Support automation returns money in two different ways and they behave differently. Deflection removes a ticket from a human entirely — the agent answers, the customer is satisfied, no one touches it. Assistance keeps the human but shortens the work: the ticket arrives classified, prioritised, routed, with a draft reply and the relevant history attached.
Deflection is the bigger saving per ticket and the smaller share of volume. Assistance is the smaller saving per ticket across nearly all of it. Most business cases that disappoint were built on deflection alone, and most that hold up counted both.
Take a team handling 3,000 tickets a month at an average of eight minutes, loaded cost €30 an hour. That is 400 hours, about €12,000 a month.
A realistic deployment on a mixed ticket base deflects 20–30% of volume outright — order status, password resets, delivery windows, opening hours — and shortens the remainder by a couple of minutes each through classification, routing and drafting. That combination typically removes 30–40% of the total hours. On these numbers, in the region of €4,000–5,000 a month, against a build that is a small multiple of one month of that saving.
The deflection share is the number to be sceptical about in any proposal, including ours. It is knowable in advance: it is roughly the share of your last six months of tickets that fall into repetitive, answerable categories. Ask for it to be measured, not estimated.
How repetitive your volume actually is. A support base dominated by unique technical problems deflects poorly no matter how good the agent is. Six months of ticket history will tell you before you spend anything.
Whether the answers are written down. The agent grounds its replies in your help centre, macros and past resolutions. If the real answers live in senior agents’ heads, that content is the first phase of the project.
Where the escalation line sits. Refunds, account actions and anything legally sensitive should route to a person by rule.

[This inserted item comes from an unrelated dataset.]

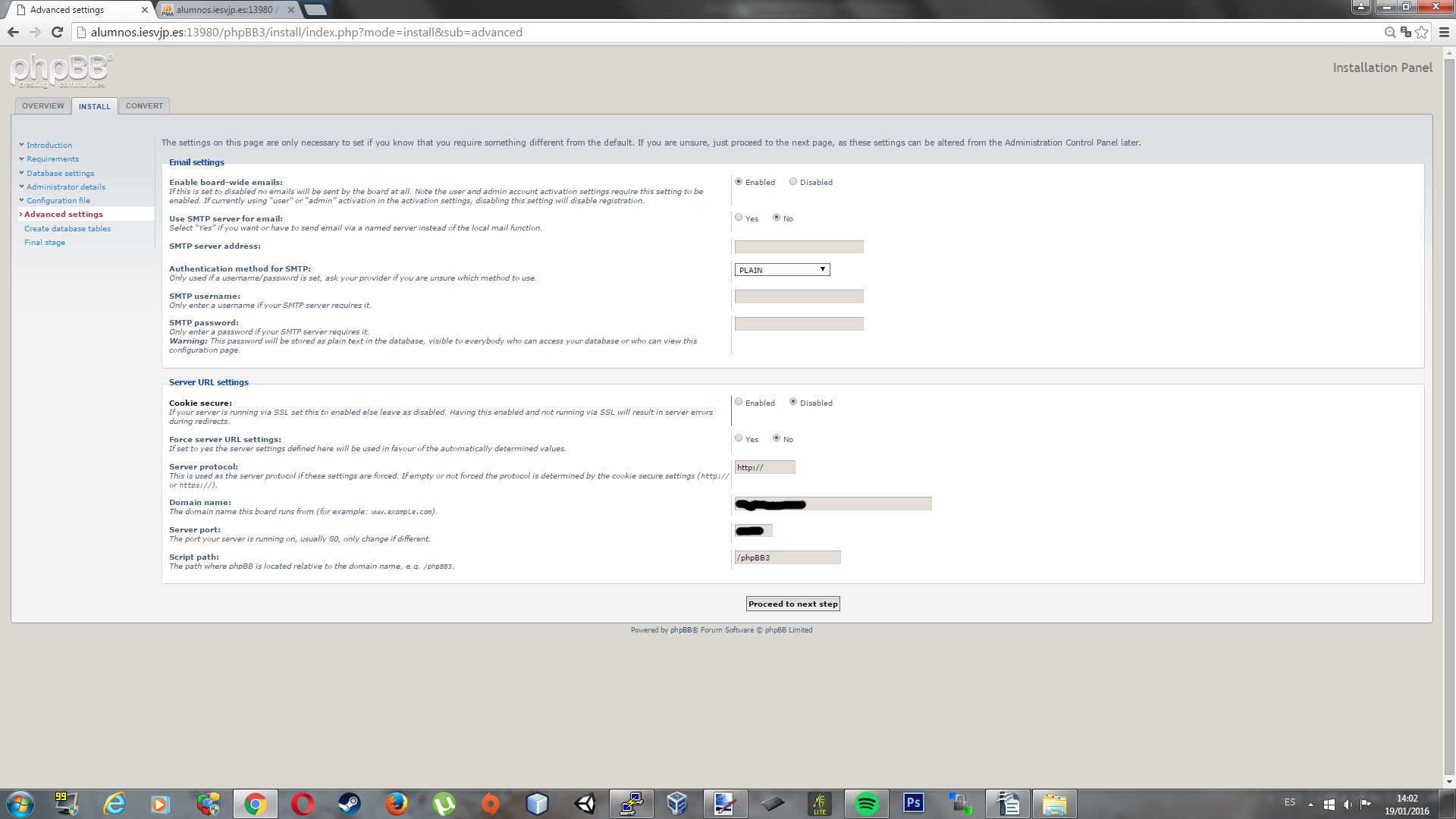
Task: Open the Chrome hamburger menu
Action: pos(1444,32)
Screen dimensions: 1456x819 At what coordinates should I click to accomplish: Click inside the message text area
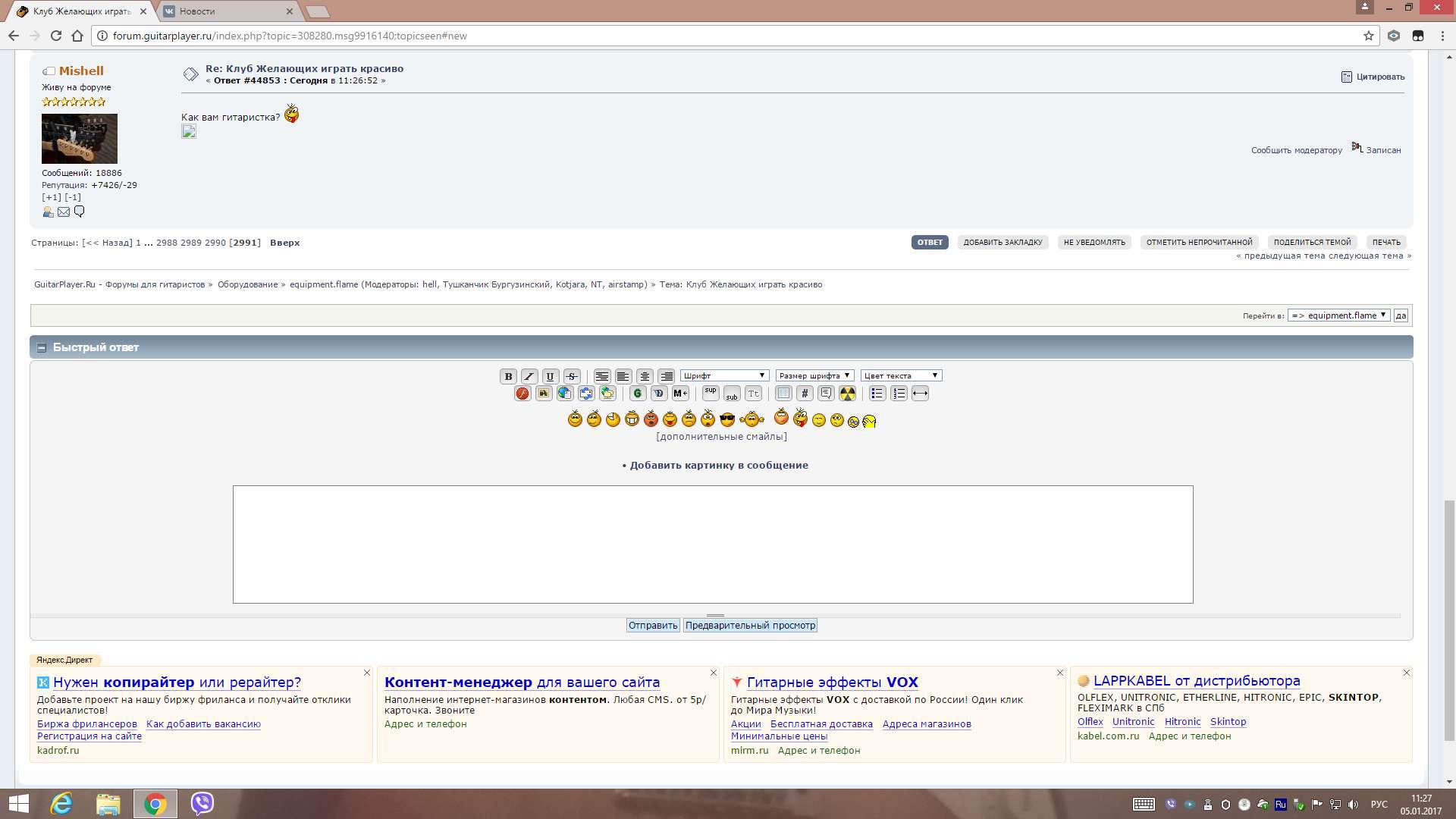point(713,544)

Every rule of that kind lowers deflection and raises trust; that trade is a business decision, not a technical one.
Whether quality is measured. CSAT on automated replies and reopen rate, tracked separately from human replies. Without them, deflection is just a number going up.

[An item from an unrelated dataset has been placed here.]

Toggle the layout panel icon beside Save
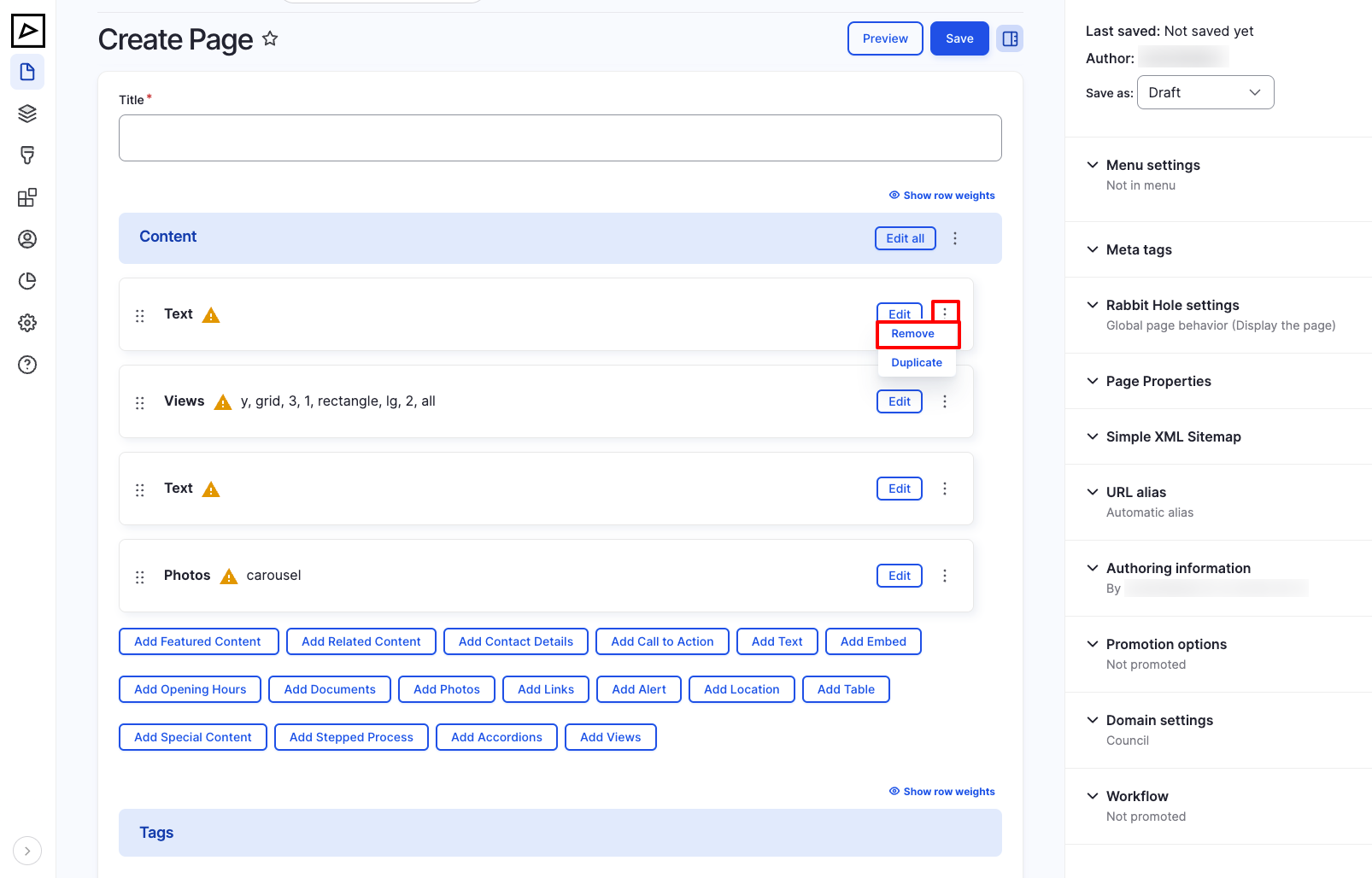This screenshot has height=878, width=1372. [1010, 38]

Model usage scales with ticket volume and is usually a small line, but it is not zero and it should be in the model. More significant is the review time in the first weeks: someone senior reads a sample of automated replies daily until the escalation rules are tuned. Budget a few hours a week for a month.
There is also a quality risk with a real cost. An agent that answers confidently and wrongly is worse than no agent, which is why confidence thresholds start conservative and are loosened only against measured reopen rates.
Under a couple of hundred tickets a month the saving cannot cover the build; better macros and a clearer help centre will. If your ticket base is genuinely non-repetitive, the deflection assumption collapses and so does the case. And if answers depend on judgement nobody has written down, the agent has nothing to ground on — documenting it is the project, and it has value even if no agent is ever built.